[Entries taken from a collection]

____________________

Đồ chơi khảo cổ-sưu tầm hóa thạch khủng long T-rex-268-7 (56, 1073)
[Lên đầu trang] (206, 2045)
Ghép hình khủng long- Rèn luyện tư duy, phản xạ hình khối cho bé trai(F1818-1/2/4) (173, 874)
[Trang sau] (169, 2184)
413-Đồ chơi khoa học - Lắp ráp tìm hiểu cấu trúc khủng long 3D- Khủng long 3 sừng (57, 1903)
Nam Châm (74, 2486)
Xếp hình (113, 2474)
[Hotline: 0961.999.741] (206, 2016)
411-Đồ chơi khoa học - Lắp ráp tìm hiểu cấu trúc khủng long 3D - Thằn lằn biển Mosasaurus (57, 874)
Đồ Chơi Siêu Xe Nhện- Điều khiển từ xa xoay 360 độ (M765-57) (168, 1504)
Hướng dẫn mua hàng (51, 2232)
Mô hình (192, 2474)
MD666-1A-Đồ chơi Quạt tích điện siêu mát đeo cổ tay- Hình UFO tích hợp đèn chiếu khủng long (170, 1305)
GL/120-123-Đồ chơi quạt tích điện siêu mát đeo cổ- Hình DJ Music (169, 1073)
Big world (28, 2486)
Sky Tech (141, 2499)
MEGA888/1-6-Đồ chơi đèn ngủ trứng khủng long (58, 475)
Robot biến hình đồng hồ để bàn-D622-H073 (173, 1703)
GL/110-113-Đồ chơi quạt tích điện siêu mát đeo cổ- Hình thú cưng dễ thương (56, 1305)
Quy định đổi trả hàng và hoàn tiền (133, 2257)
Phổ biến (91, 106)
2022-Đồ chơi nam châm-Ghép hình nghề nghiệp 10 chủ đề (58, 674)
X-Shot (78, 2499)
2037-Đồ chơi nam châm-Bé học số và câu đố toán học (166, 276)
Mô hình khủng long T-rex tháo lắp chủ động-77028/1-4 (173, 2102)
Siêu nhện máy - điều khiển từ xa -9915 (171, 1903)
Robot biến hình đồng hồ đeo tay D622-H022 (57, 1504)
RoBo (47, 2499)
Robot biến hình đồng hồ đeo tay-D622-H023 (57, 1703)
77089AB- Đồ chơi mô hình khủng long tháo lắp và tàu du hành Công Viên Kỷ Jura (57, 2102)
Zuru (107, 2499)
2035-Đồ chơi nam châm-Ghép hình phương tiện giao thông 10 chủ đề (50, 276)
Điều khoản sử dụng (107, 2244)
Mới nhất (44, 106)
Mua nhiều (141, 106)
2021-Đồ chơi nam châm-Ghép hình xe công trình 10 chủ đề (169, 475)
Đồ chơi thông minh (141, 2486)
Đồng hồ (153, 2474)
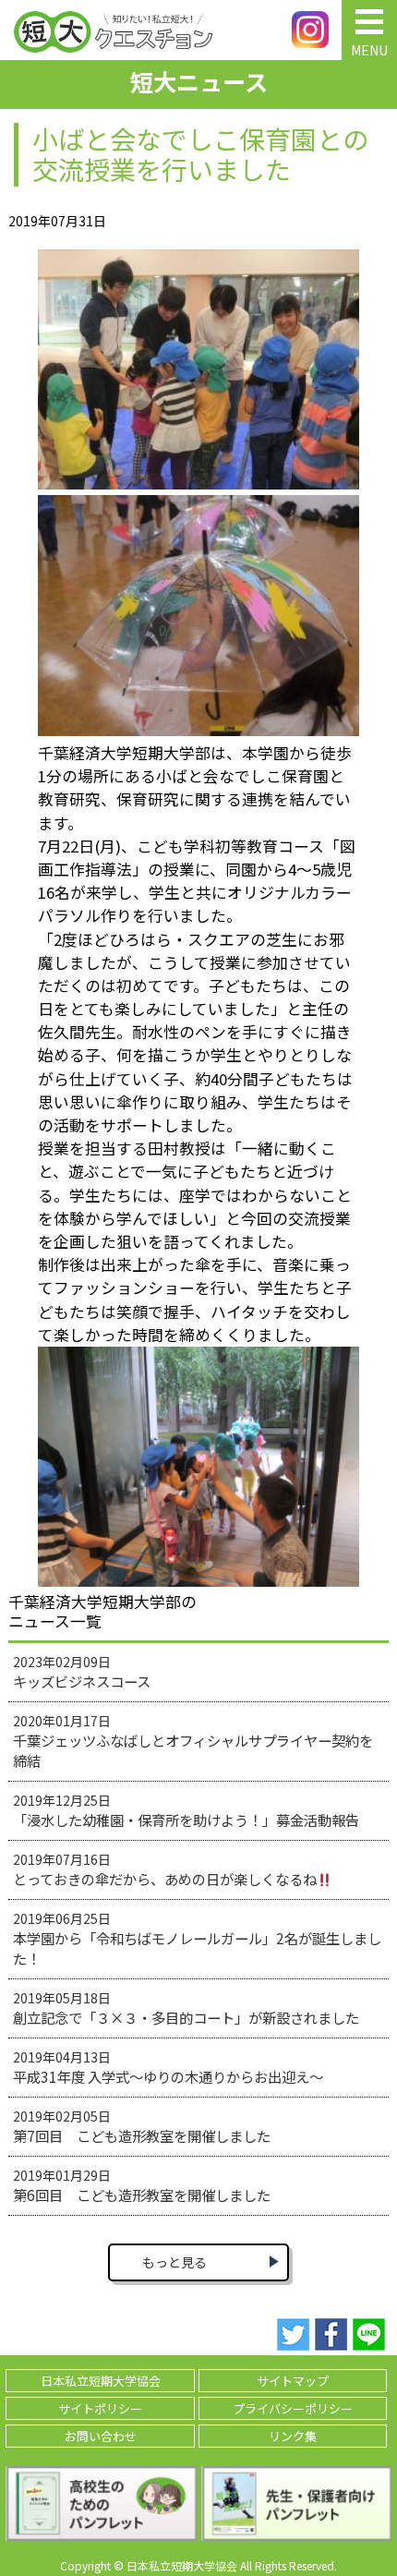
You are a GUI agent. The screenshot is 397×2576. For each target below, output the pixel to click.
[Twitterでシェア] (293, 2335)
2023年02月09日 (81, 1671)
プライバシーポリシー (293, 2408)
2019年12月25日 (186, 1810)
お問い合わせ (101, 2436)
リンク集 (293, 2436)
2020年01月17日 (193, 1741)
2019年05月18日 (186, 2008)
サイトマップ (293, 2380)
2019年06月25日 (197, 1938)
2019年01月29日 (142, 2185)
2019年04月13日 (168, 2067)
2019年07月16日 (165, 1869)
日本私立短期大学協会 (101, 2380)
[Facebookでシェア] (331, 2335)
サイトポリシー (100, 2408)
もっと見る (174, 2262)
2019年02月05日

____________________

• Requirement
If a line of the records above holds the word "hàng", show it.

• Solution
Hướng dẫn mua hàng (51, 2232)
Quy định đổi trả hàng và hoàn tiền (133, 2257)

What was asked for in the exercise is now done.